Leaving the pictures aside, transcribe only and exactly the lines from the one with "The width and height of the screenshot is (588, 368)." through the end of the entries, both included.

■ **Screenshot grounding data**
● ● ● ● ●

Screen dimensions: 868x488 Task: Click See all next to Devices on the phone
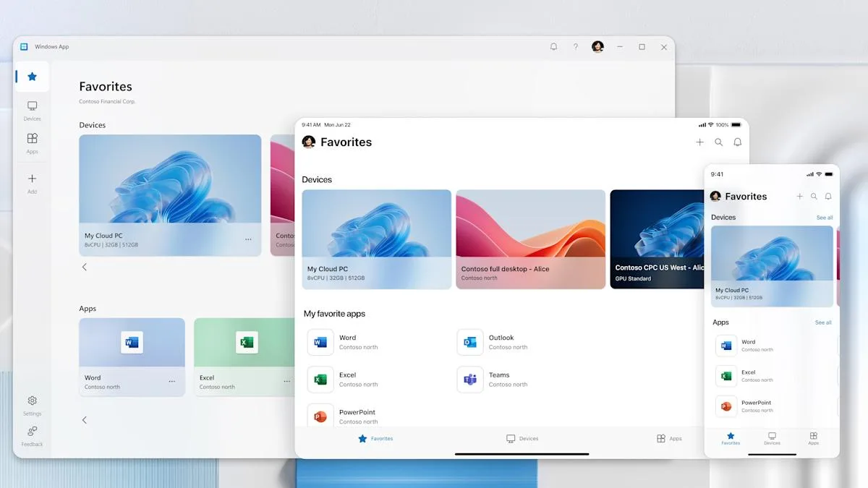click(824, 217)
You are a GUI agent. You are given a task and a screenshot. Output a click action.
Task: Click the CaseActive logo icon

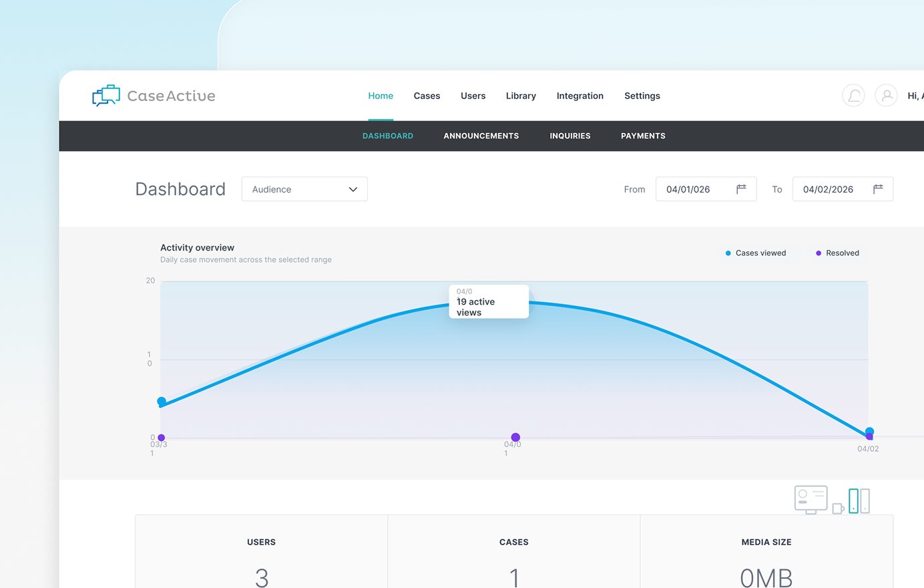point(106,96)
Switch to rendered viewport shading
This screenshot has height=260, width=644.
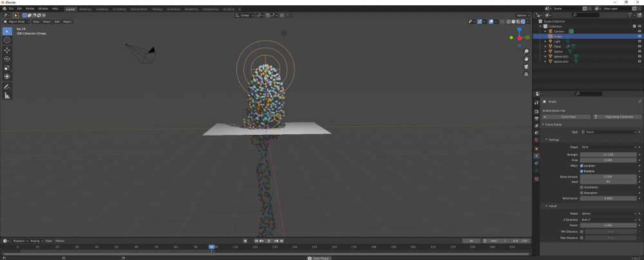coord(522,21)
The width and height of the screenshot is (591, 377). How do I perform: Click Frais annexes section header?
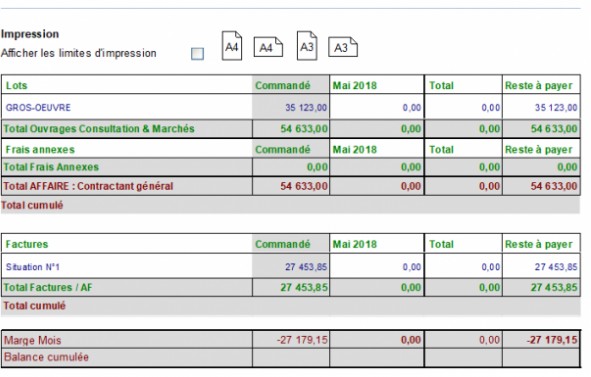tap(40, 150)
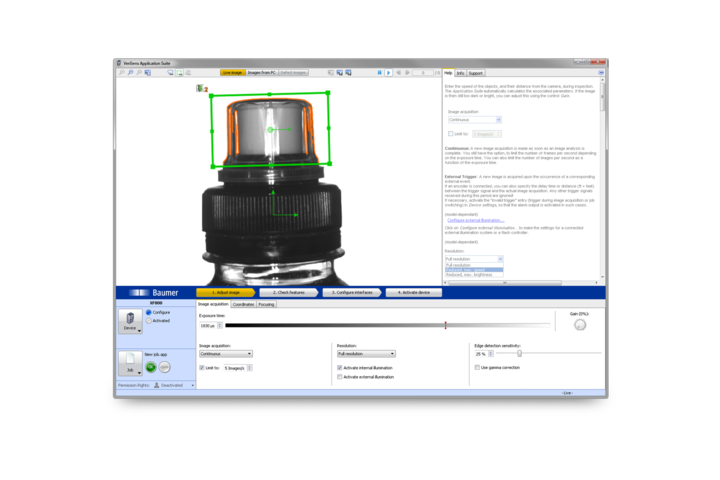Switch to the Coordinates tab
The height and width of the screenshot is (480, 720).
243,303

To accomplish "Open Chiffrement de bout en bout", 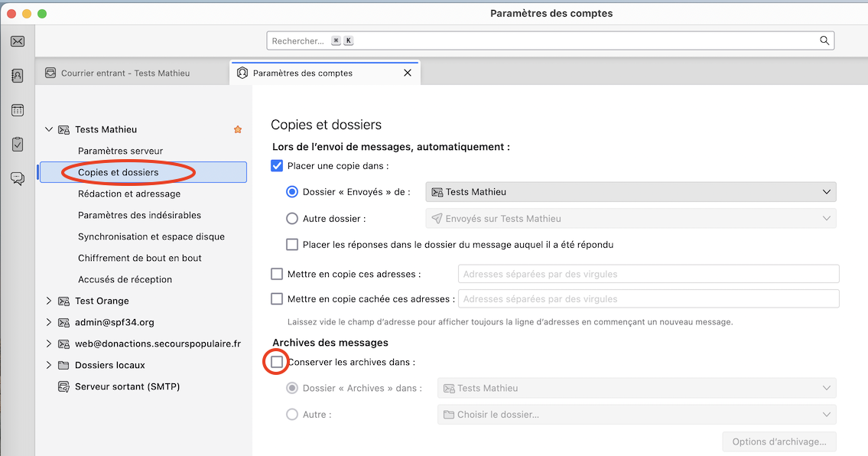I will (140, 258).
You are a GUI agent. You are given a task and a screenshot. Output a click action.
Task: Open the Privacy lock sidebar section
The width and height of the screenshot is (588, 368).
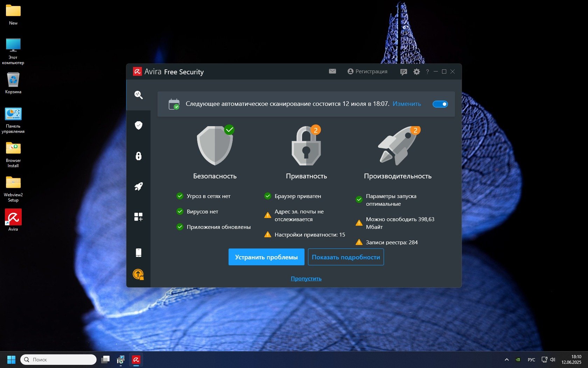(138, 156)
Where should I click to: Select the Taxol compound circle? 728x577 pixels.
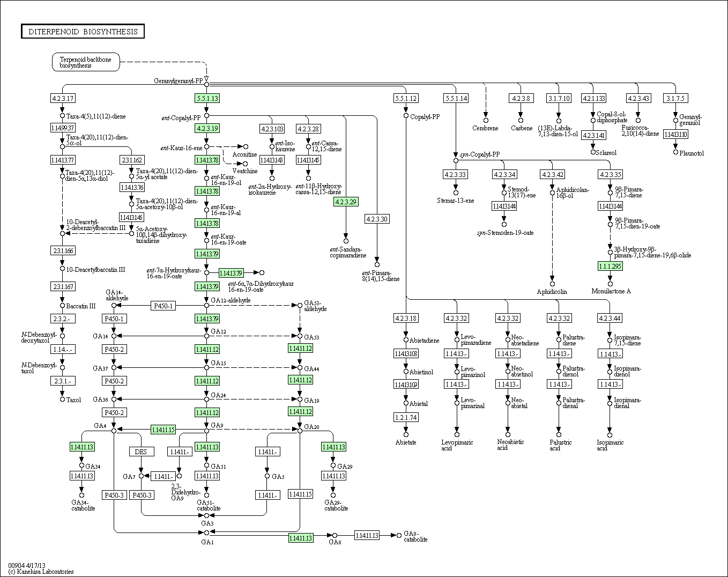[62, 399]
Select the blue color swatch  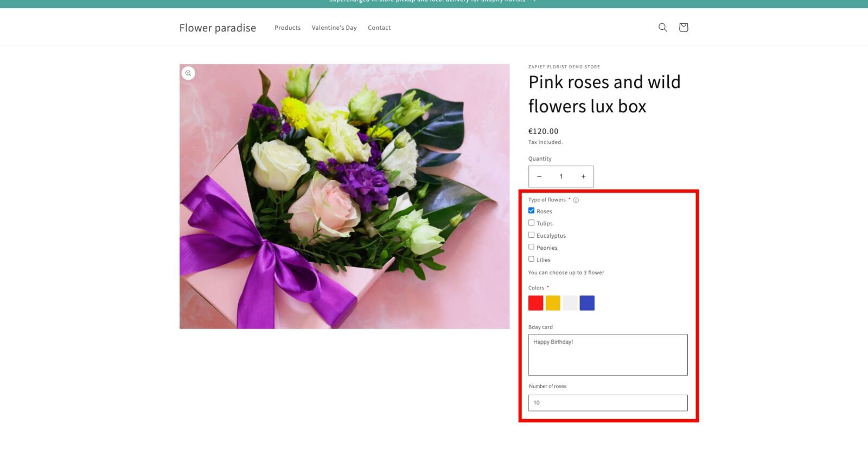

● ● ● ● ●

■ **Answer below**
The width and height of the screenshot is (588, 368).
(138, 156)
Where should I click to: Select the Taxol compound circle? 728x577 pixels.
[62, 399]
Select the blue color swatch  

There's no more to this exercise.